E pôs-se a ver se dava panhado os forfes que tinham caído. Mái atão, com o vento que antrava p'a drento do encerado com o andar da camineta, adonde é qu' eles já 'tavam... Nem um...
- Bem fêta, qu' é p' à ôtra vez respêtares. E, agora, era bem fêto qu' o vento tamém te levasse o cigarro da boca.
E dí uma piscadela d' olho ô ti Zé Caçapo. Ele, p'r alguma r'zão l'e chamam o 'Verruma', intendeu logo, vai assim p' trás do Tóino Luzicuco, c'm' quem nã quer a coisa, dá-l'e um toque de lado com uma mão, ele volta a cara, ô méme tempo, dá-l'e ôtro toque no cigarro com a ôtra mão, lá vai ele p'ros ares...
Otra risada im forte... Más aí, o Tóino f'cô um coisinho sintido e desatô a d'zer alarvidades. Se nã é o ti Zé Caçapo ser um homem duma certa idade, nã sê nã sê... Inda vi jêtos do Tóino se jogar a ele. Mái a coisa lá atamancô e, dali a um nadinha, 'tava-se a chigar à Praia do Vau.
... ô fim, volta-se p'ra casa, todos sastefêtos, com a trugia toda às costas...
Do que se passô lá méme na arêa da praia já mecêas hã-de saber. Foi tudo munto ad'vertido, a famila incheu tudo o bandulho até mái não, de coisas p'a bober só f'cô lá a água do mar.

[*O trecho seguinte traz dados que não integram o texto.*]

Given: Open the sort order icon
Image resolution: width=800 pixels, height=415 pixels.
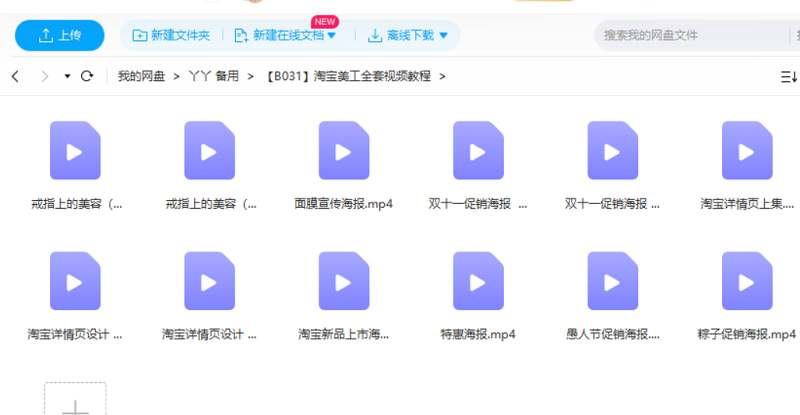Looking at the screenshot, I should (x=788, y=76).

Quái todos balharam, cantaram e uns tantos que t'veram mái foiteza sempre se jogaram à água p'a se lavajarem e p' à SIC filmar.
Só o que l'es sê d'zer é que inda pus os caguetes tamém drento d' água e, d'zer a verdade, nã na achí munto fria, mái c'm' à minha Maria se tinha desquecido da toalha im casa e as cirôilas qu' ê cá levava eram novas nã me dava jêto molhá-las logo, só cheguí com a água p'ros artelhos. Mái hôve menino que antrô lá p'a drento e quái que já nem queria sair. Ôtros, atão, ensiavam-se qu' ê bem nos ôvia. E, no mêo daquilo tudo, inda béque-me hôve lá um que vinha a arrabolar inrolado numa onda...
Querendem ver videos e retratos do que se passô lá, acalquem aqui na Galeria de Vídeos do Parente da Refóias, na Galeria do Banho do Vinte Nove, e na Galeria do Picasa.
Os videos tamém 'tão logo aí prebaxinho. É só acalcar im cimba deles.
Dés l'e dê saúde.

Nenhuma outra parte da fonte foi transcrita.